Figure 7 Decrease in the traveltime residuals during the two-stage iterative inversion. (a) Decrease in RMS traveltime residual with the iteration number. Events are relocated after the 6th iteration, hence the drop in the RMS traveltime residual. The iteration is terminated after the 10th inversion. (b) Histogram of the traveltime residuals before the two-stage inversion. (c) Histogram of the traveltime residuals after the 10th iteration.
The P-wave velocity model obtained after the 10-iteration two-stage inversion is displayed in map views in Figure 8 for the lower crustal depths and in Figure 9 for uppermost mantle depths. Different color bars are used for different depth ranges to accommodate the difference in velocity values. Based on the resolution length estimation shown in Figure 6, we only present the portions of the model where the resolution lengths are shorter than 0.5°. Apart from the map views, velocities along 4 vertical profiles are shown in Figure 10.

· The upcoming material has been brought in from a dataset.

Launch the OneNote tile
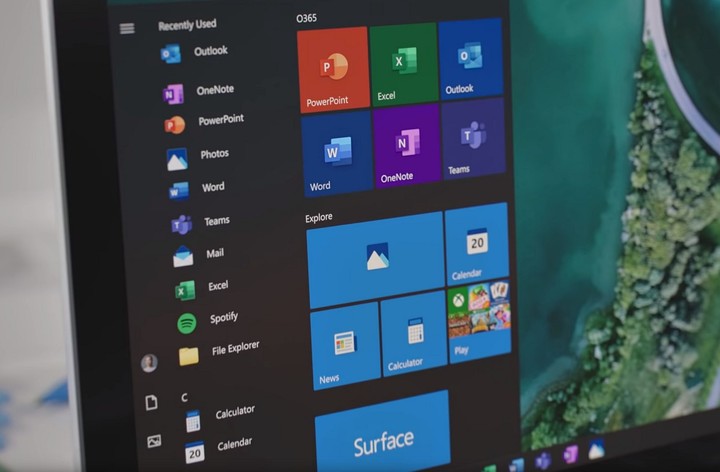The image size is (720, 472). coord(406,146)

The model slices in Figures 8 and 9 show that in most parts of the Sichuan-Yunnan region under study, the lower crust and the layer immediately below the Moho interface are characterized by relatively low-velocity zones, while the uppermost mantle below 55-km depth generally has average velocity. The overall low-velocity feature can be also seen in the apparent velocities of the Pg and Pn waves based on the linear regression of the traveltime measurements (Figure 5). The average apparent velocity of 4.96 km/s for the Pg arrivals is much smaller than the global average value of 6.7 km/s in model AK135 (Kennett et al., 1993). The average apparent velocity of 8.07 km/s for the Pn arrivals, which was also reported by other studies (e.g. Pei et al., 2007), is also relatively low as compared with the other regions.